▸ **Work to be completed**
Copies of all lines containing the string "pixels" are needed from the data below.
++++++++
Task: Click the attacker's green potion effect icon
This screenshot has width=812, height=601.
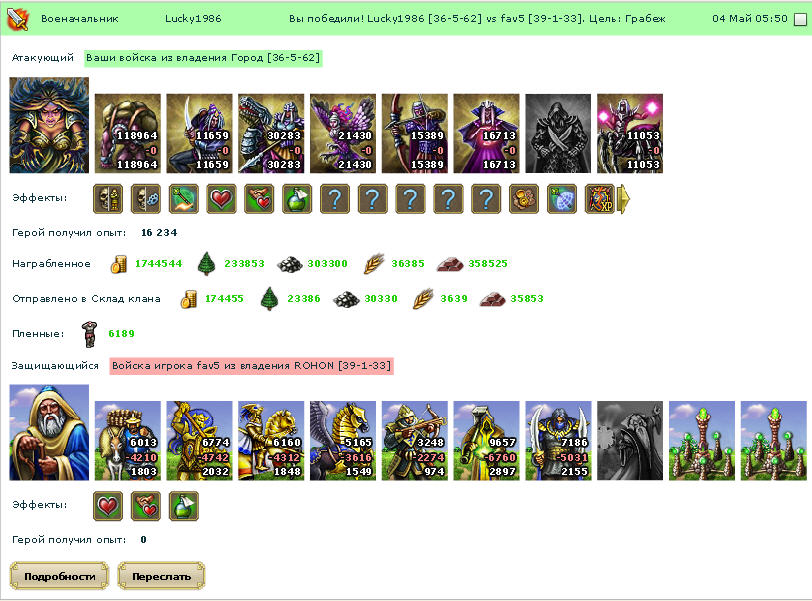Action: coord(297,199)
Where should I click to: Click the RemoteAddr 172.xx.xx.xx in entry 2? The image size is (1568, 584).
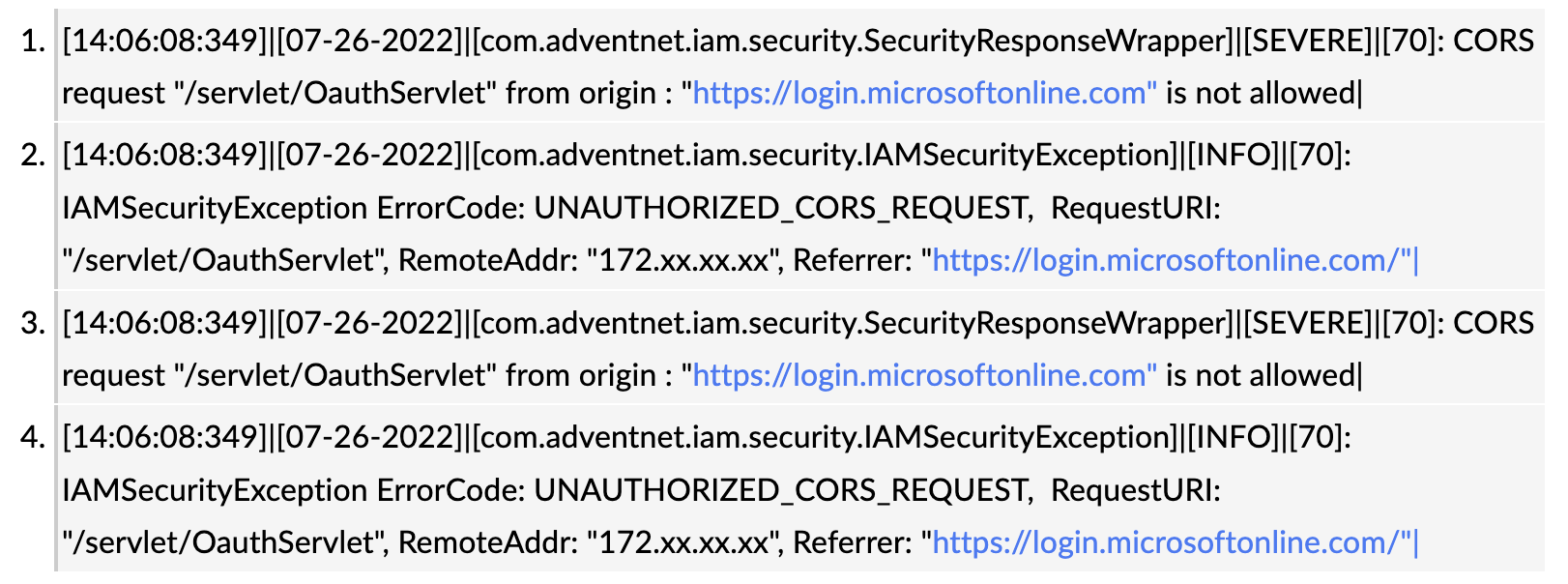(x=683, y=261)
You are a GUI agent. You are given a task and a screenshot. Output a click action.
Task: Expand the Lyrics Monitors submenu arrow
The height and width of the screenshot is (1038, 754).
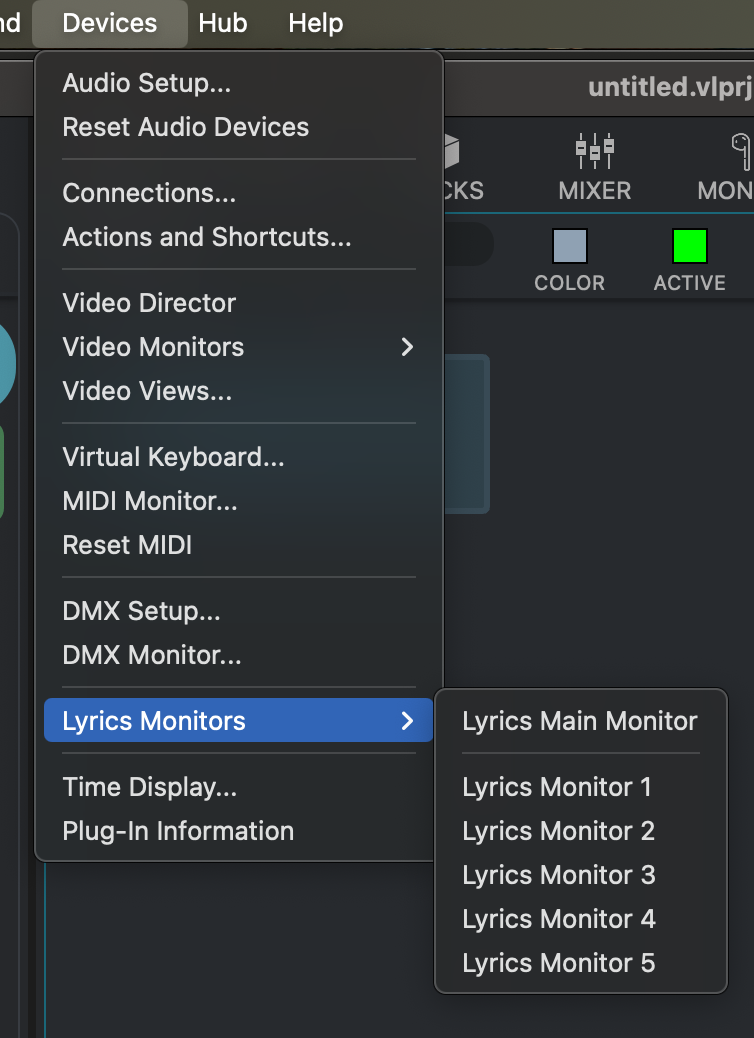click(407, 721)
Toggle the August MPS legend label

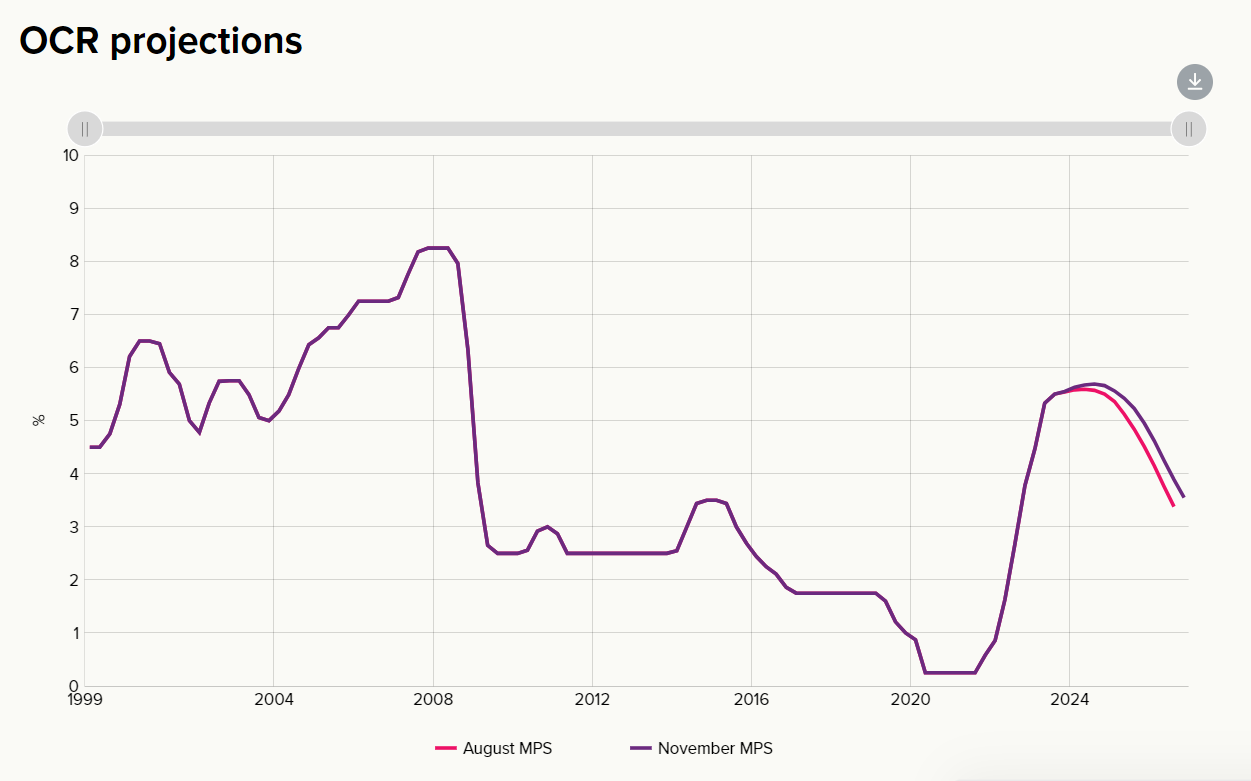pos(507,748)
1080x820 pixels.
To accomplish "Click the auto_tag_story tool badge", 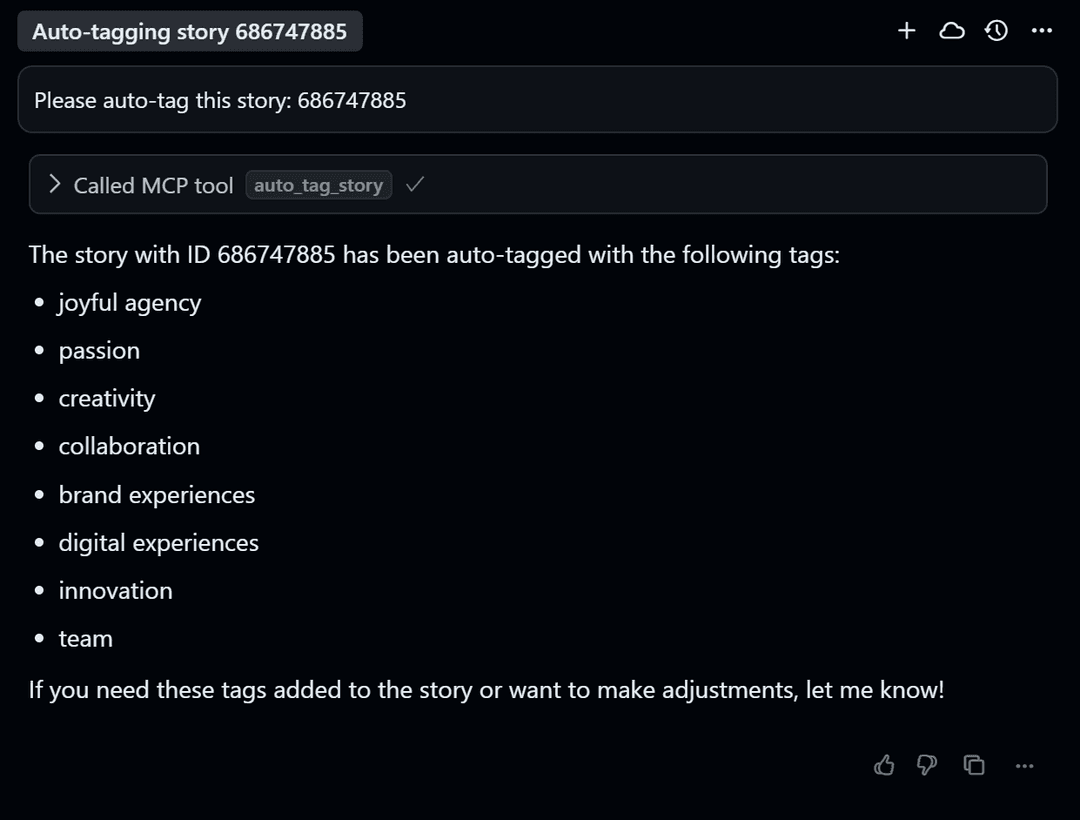I will [x=318, y=184].
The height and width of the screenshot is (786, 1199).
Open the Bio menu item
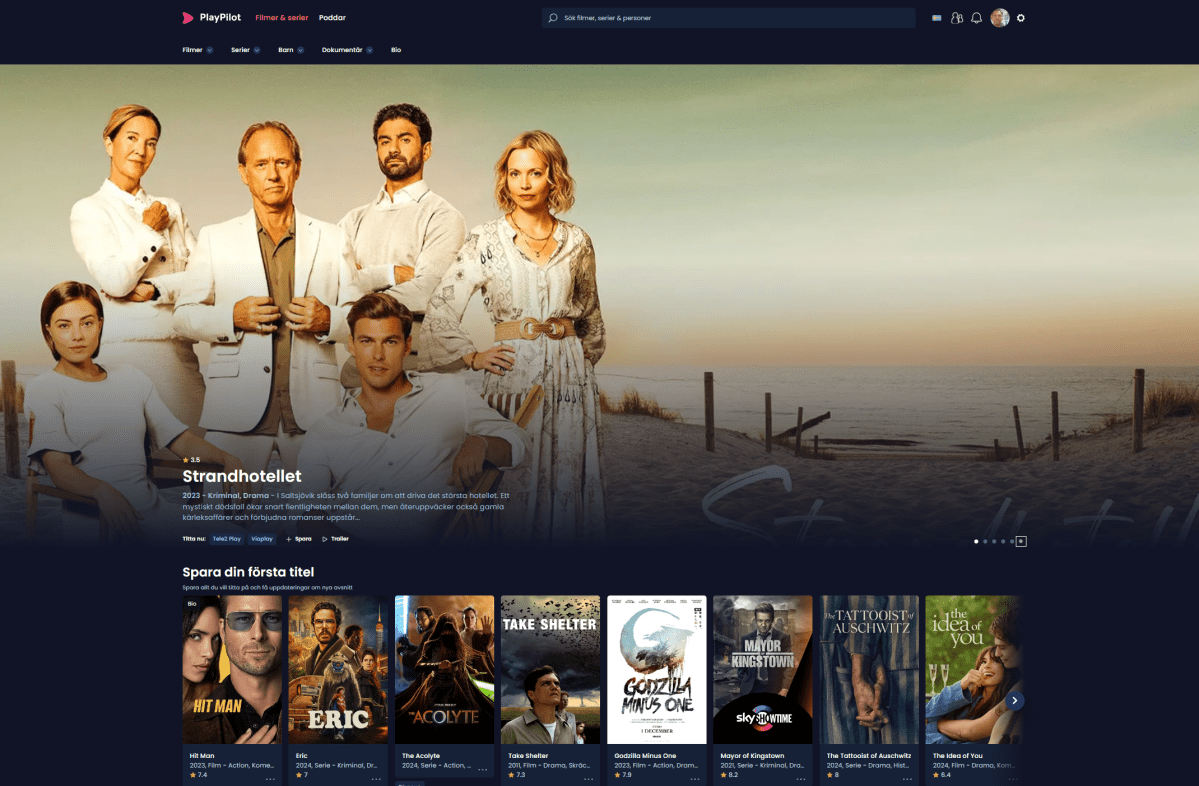(396, 50)
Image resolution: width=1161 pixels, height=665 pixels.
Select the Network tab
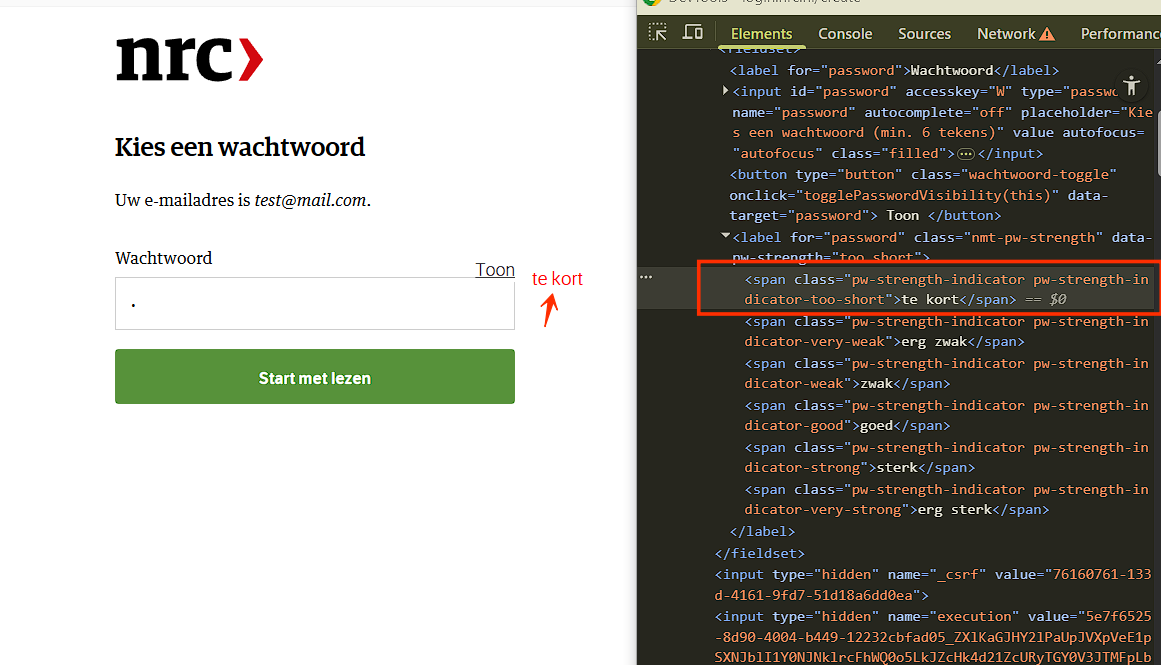click(x=1006, y=34)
++++++++
▸ **Answer to this exercise**
1080x820 pixels.
Image resolution: width=1161 pixels, height=665 pixels.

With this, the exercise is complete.